General access settings
Configuring General access settings for a document will override the default access for users determined by their workspace permissions. There are two settings to configure here: All and Reviewer.
All
Use the All menu to restrict access to a document for every user in your workspace:
Use workspace permissions: This option is selected by default. It maintains the document access for users that is determined by their workspace-level user permissions.
Review: Users who have the appropriate workspace-level user permissions can edit a document's content and comment on it. They are not able to manage the record itself.
View: Users can view the document but not interact with it.
No access: No one can view, edit, or configure the document except for designated individuals within the Share menu's Individual access section. You might use this for information that only a handful of people in your workspace should have access to.
When you restrict access for all users, you will need at least one user configured in your Individual access settings who can edit and manage the document.
Reviewer
Next, you can override the default Document access settings to determine what reviewers can do for a particular document. If they can edit every document in your workspace, use this setting to define whether they should be able to edit this specific document.
These are the choices for reviewers:
Inherited: The document starts with the default access settings.
Edit: Workspace reviewers can edit a document's content and add comments to it.
View: Workspace reviewers can view the document but not interact with it.
Individual access settings
Some documents need to go well beyond workspace-level defaults (or even need settings specific to each user). For these documents, you must configure access for each individual user. The way to do this is to restrict access for all users in the workspace, then grant certain users more access.
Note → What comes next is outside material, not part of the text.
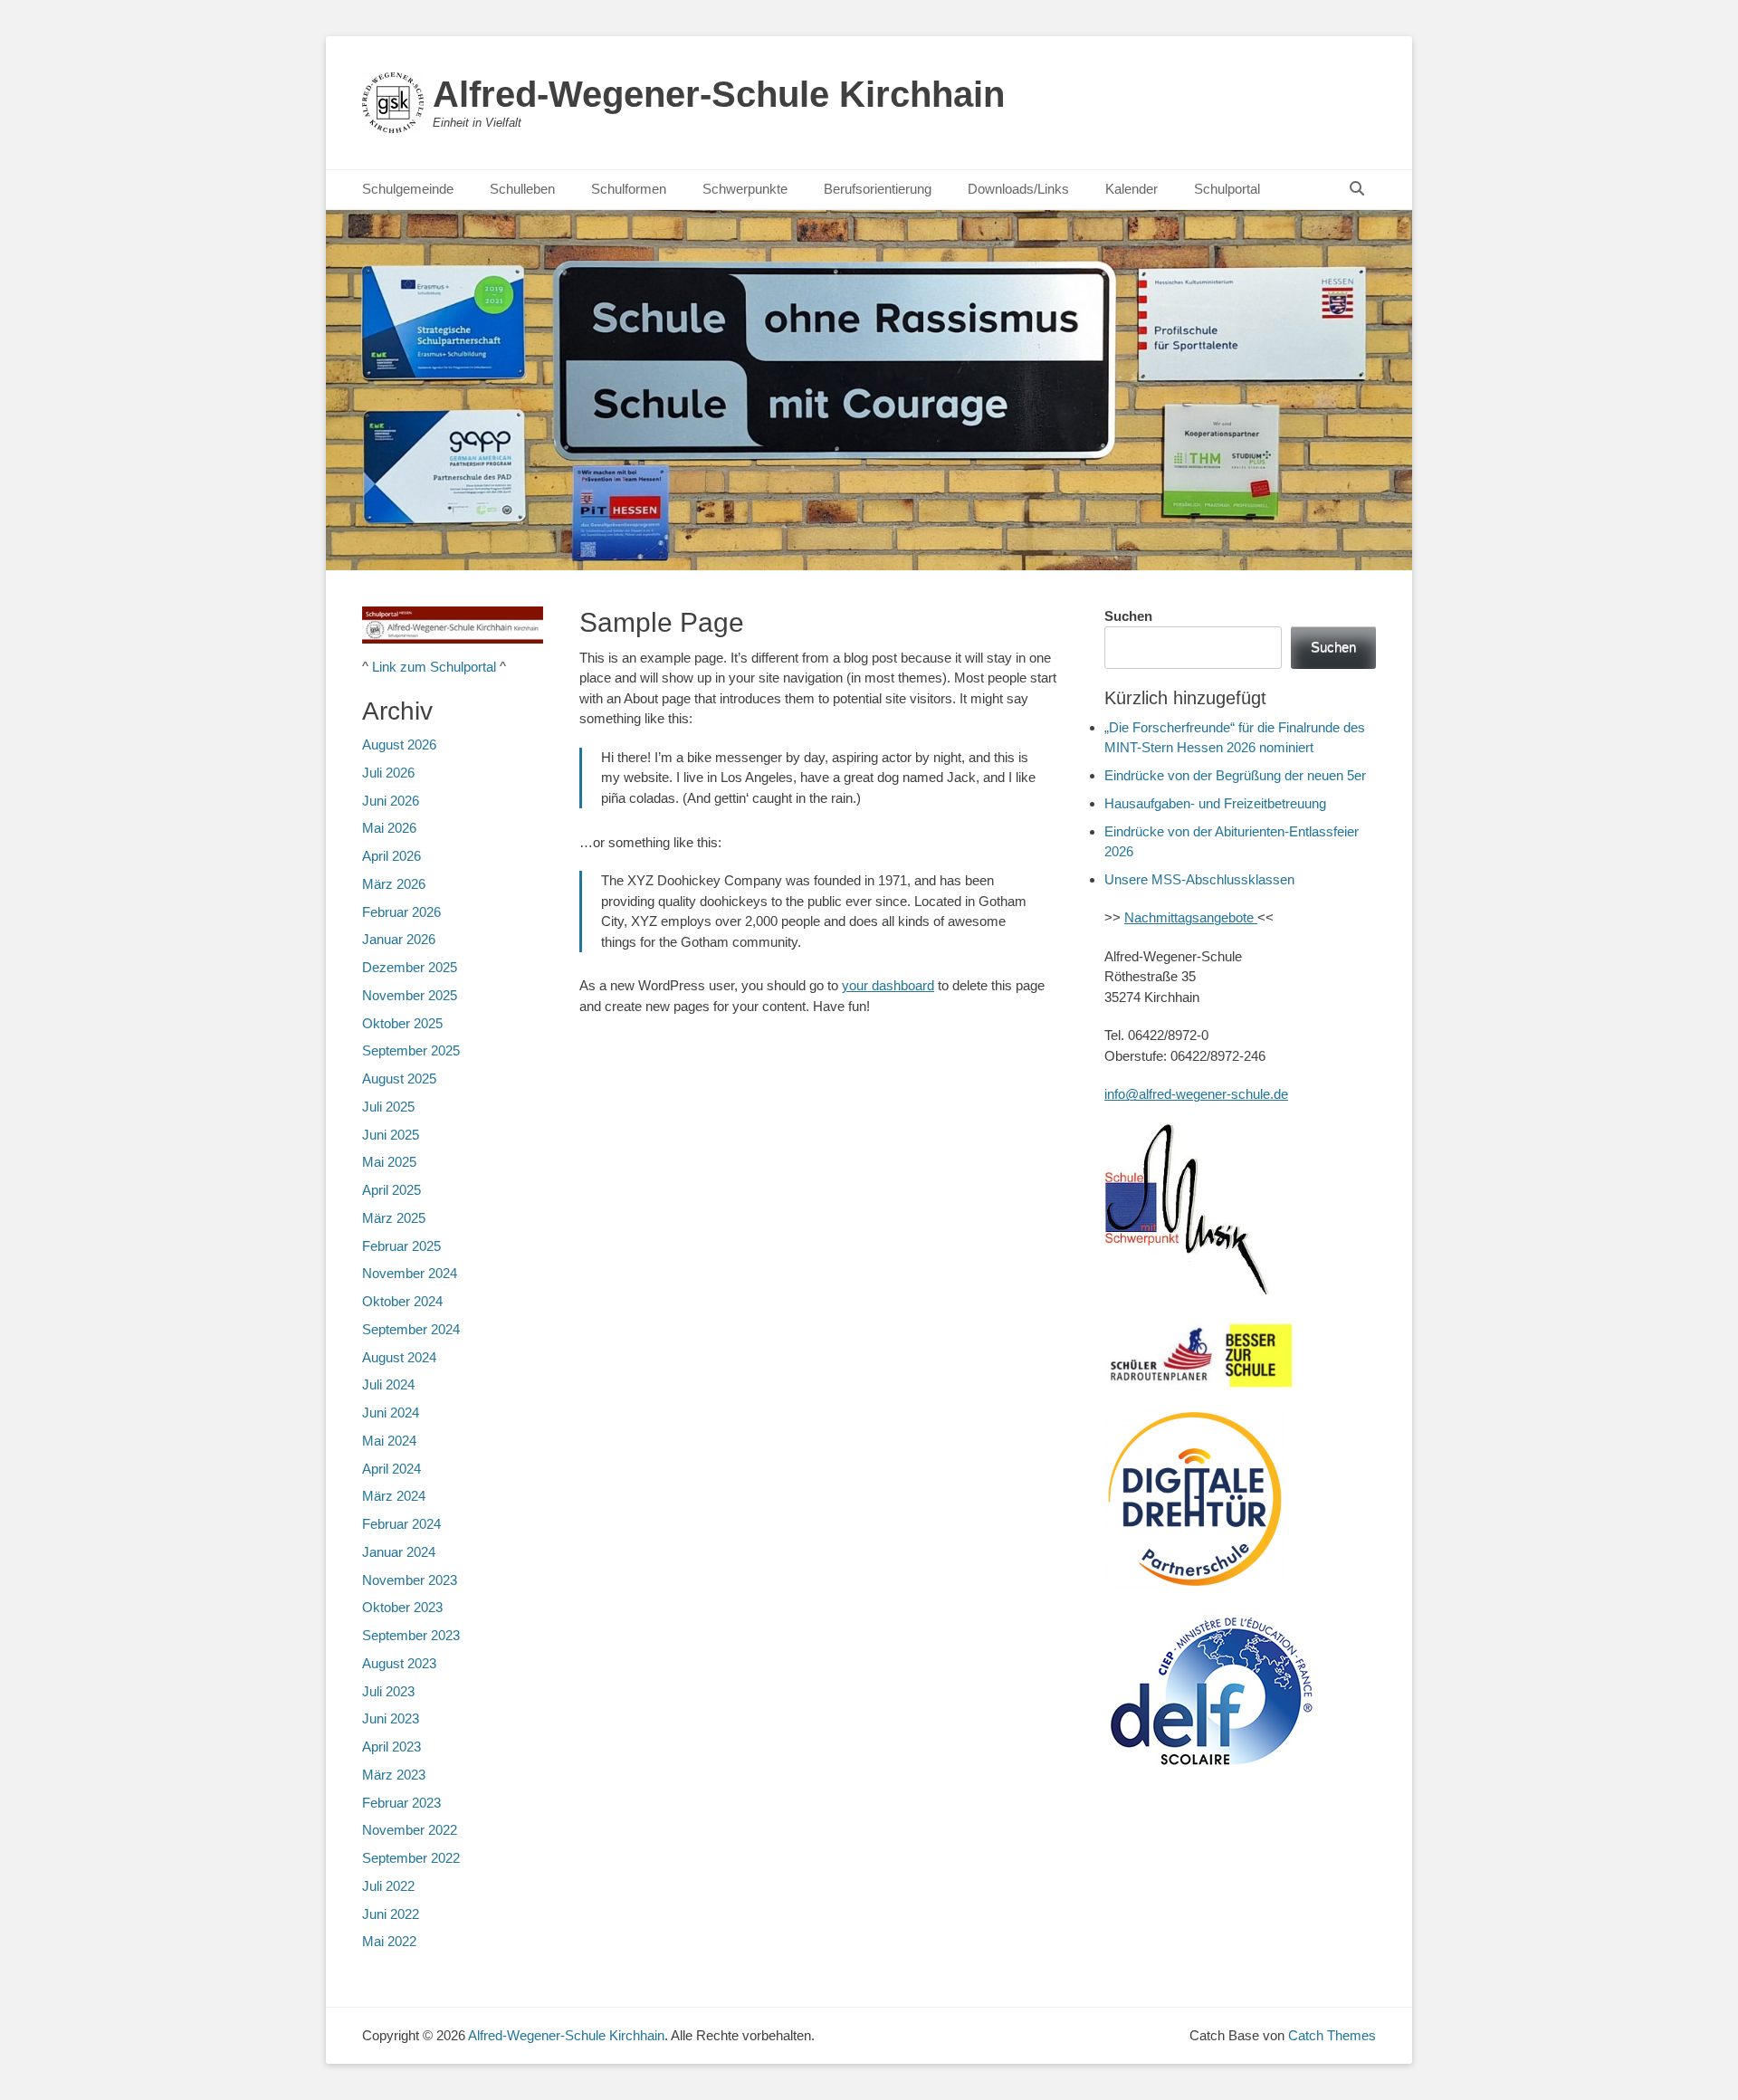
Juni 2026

Once you have restricted access for all users in your General access settings, select a user from the Add users menu and configure their access individually:
Edit and manage: If an individual user is a workspace contributor, they have full access to the document, are able to edit its contents, and can manage the record itself. This access level is not available for other permission levels.
Reviewer access: Remember that you can customize whether reviewers can Edit or View your document in your General access settings. If an individual user is a reviewer, this setting will grant them that access level. This access level is not available for workspace viewers.
View only: Individuals will be able to view a document that is otherwise restricted to No access in the General access settings.
You cannot give a user more permissions in a document than their workspace user permissions allow.
View restricted documents
To keep important documents from becoming fully restricted and then forgotten, account administrators can see restricted documents from your account-level settings.
Navigate to Settings ⚙️ -> Account -> Shared records and documents -> Restricted documents. From here, you will see a table listing all documents in your account that are restricted. You will be able to see each restricted document's title, who created it, its type, and the number of editors. In the Manage editors column, you can add or remove users who can manage and edit a document.